Il green pass e scelte pubbliche
La questione si è complicata con l'uso del green pass. «L’astratta compatibilità rispetto ad una visione liberale di un sistema di vaccinazione obbligatoria - incalza il paper del Centro Einaudi - deve esser in concreto valutata sulla scorta di quelle che possiamo definire le precondizioni epistemologiche applicabili alla specifica vaccinazione. Ovviamente, non è possibile pretendere un livello di certezza assoluta da parte della scienza, per il semplice rilievo che le acquisizioni scientifiche sono prevalentemente transitorie (e sono scientifiche in quanto falsificabili: il metodo scientifico è in grado di scartare il falso ma non a selezionare il vero). Vi è quindi necessariamente spazio per la scelta politica, la quale non può abdicare, in una società liberale, al proprio ruolo in favore della pretesa attendibilità del giudizio scientifico (tema che tocca il rapporto tra democrazia liberale e conoscenze tecniche specialistiche)».
E dunque?
Le conclusioni sembrano scontate, ma vengono motivate bene. Il green pass è stato un pasticcio. Meglio, ritrovandoci magari a breve in una nuova situazione di emrgenza, ragionare su principi e criteri per la tutela del diritto alla salute, bilanciando uguaglianza, proporzionalità ed esenzioni. I decisori pubblici, pertanto, rendano obbligatori i vaccini. Spiega il paper del Centro Einaudi in tre punti:
- «Affrontare il tema che qui ci occupa impone di chiarire, preliminarmente, quale sia la corretta declinazione del principio di libertà coinvolto. Si è visto come tale principio non possa esser individuato nella sola autodeterminazione, posto che la scelta tra vaccinazione e non vaccinazione non esaurisce le proprie conseguenze nell’ambito dell’esclusiva sfera individuale ma, invece, è in grado di pregiudicare anche altri individui. La corretta declinazione del principio di libertà, quindi, è quella relazionale o sociale (c.d. other-regarding conduct)»;
- «Dal punto di vista della scelta pubblica risulta preferibile l’imposizione di un generale obbligo di vaccinazione, che faccia salve ipotesi accertate di controindicazioni alla vaccinazione. Tale scelta consente di ricondurre nell’alveo della scelta pubblica e quindi politica l’introduzione di una simile misura, in piena coerenza con le dinamiche ed il confronto tipico di una democrazia liberale, limitando il ricorso a non soddisfacenti scelte puramente tecnico-scientifiche che, per loro natura, non hanno il carattere della definitività»;
- «Il favore verso un generale obbligo di vaccinazione consentirebbe di rimeditare il piano delle sanzioni, in senso lato, adottate, potendosi preferire, in un contesto sociale in cui la vaccinazione sia obbligatoria, altri modelli di incentivazione/disincentivazione, diversi dalla semplice interdizione ai luoghi di lavoro, anche in considerazione della circostanza che la stessa vaccinazione, nel presente caso, non garantisce l’assenza di carica virale. Per esempio, nei luoghi di lavoro, le misure di tipo sanzionatorio privato o persino ipotesi di responsabilità civile possono agire, in termini general preventivi e special preventivi, come idonee forme di disincentivo».

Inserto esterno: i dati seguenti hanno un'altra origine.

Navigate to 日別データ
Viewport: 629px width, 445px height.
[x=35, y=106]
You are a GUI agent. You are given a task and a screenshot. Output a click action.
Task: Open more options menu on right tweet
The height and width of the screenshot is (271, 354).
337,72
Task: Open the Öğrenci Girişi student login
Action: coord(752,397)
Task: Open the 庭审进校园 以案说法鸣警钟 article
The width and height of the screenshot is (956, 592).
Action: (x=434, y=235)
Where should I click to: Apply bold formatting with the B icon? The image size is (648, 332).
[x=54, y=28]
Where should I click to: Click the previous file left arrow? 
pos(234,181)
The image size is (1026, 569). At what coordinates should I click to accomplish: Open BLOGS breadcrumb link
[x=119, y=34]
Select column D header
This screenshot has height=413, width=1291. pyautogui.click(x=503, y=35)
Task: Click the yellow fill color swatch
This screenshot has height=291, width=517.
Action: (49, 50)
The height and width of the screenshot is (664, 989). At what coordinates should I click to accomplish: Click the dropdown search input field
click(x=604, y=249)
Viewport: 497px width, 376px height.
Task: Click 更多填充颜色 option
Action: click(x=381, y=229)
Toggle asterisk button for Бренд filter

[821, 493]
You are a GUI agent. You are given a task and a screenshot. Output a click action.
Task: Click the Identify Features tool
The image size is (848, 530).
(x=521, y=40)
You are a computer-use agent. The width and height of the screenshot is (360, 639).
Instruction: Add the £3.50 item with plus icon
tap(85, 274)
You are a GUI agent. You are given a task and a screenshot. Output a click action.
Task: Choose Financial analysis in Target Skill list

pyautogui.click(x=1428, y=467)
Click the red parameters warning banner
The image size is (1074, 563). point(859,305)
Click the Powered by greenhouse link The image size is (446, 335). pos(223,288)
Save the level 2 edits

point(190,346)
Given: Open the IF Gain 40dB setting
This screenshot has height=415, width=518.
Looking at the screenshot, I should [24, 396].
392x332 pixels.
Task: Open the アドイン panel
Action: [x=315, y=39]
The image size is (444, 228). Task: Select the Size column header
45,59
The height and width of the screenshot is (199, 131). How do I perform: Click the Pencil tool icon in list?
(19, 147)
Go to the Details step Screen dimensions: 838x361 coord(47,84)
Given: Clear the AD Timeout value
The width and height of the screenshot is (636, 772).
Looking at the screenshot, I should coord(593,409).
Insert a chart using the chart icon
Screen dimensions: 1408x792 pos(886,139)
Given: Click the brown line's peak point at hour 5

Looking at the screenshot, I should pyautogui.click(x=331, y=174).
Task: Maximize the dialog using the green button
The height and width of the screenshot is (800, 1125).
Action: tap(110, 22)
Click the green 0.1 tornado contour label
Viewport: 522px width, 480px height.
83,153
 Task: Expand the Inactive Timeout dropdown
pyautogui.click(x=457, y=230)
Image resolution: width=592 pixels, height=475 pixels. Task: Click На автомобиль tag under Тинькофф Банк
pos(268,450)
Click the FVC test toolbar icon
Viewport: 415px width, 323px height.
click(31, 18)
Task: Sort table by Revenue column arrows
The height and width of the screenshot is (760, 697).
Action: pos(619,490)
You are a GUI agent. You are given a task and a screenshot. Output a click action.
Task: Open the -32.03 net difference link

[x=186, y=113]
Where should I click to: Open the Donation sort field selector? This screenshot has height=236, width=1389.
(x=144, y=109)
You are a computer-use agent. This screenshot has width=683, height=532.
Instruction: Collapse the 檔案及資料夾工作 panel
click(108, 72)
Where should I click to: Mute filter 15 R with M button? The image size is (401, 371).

Conoscere per deliberare, dunque. E per ragionare senza ideologie.
Il Comitato scientifico del Centro Einaudi è composto da Giorgio Arfaras, Jack Birner, Mario Deaglio, Bill Emmott, Maurizio Ferrera, Giovanni Maria Flick, Elsa Fornero, Giampaolo Galli, Daniel Gros, Giovanni Orsina, Fabio Pammolli, Angelo Maria Petroni, Maria Cristina Rossi, Carlo Pasini Sconamiglio e Giuliano Urbani.